Unfortunately low enrollment isn’t the only problem associated with these programs – they also face too low of contribution rates and inadequate investment strategies. To solve the first issue, the default contribution would be the amount in which the employer match is maximized. For example, if the employer will match up to 6% of the employee’s salary, then that would be the default contribution rate. Again, the individual would have the option to invest more, if they saw fit, but this way if no alteration is made they’re at least maximizing the greatest benefit of the program. To solve the latter of the two issues, the authors offer a few alternatives. One would be to structure the investment funds to indicate the maturity date explicitly in the name (“RetireFund2030, 2040, etc.”). The different funds would have varying degrees of risk, dependant on how long it would be before the employee was to retire. Also, a program they’ve labeled “Save More Tomorrow” solves the problem of employees not adjusting the amount they invest accordingly with pay raises. This makes it simple for employees to commit themselves to increasing their investments with any increase in salary they might receive in the future. It may seem obvious for employees’ investment strategies to align with their income, but people naturally have trouble giving up any more of their paycheck beyond the dent already incurred by taxes. This program lets people’s “ought to” side prevent any destruction that the instant gratification side might cause.

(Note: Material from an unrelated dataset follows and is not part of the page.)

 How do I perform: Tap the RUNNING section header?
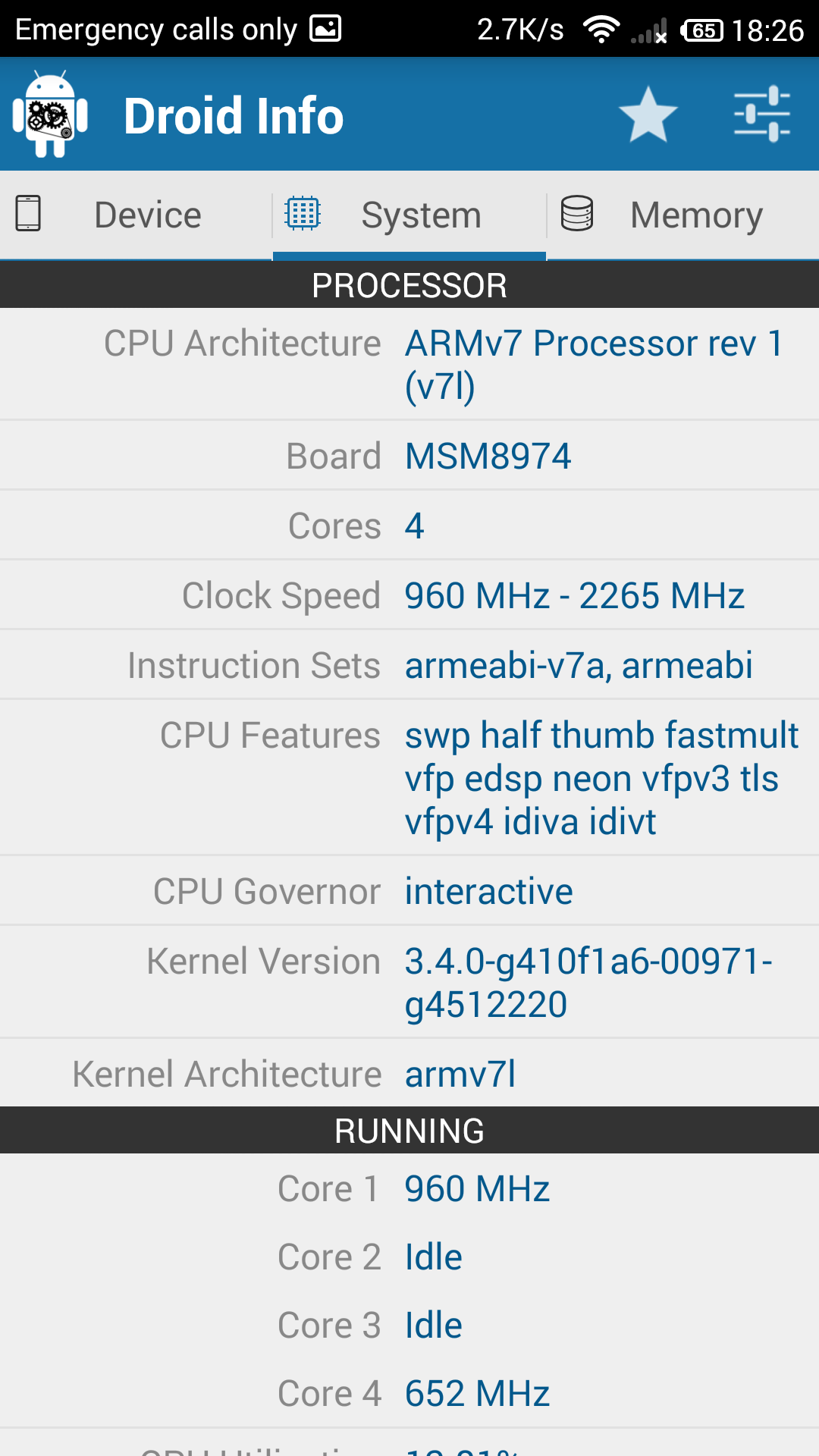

The examples presented above are only the tip of the iceberg from the examples offered in both Nudge and Predictably Irrational. The examples from these books are only the tip of the iceberg in comparison to the plethora of behavioral economics readings available. And of course these readings are only the tip of the iceberg in comparison to what will be discovered, theorized, and presented as we further study the behavior of our species, especially now with the instant and limitless flow of information via the Internet.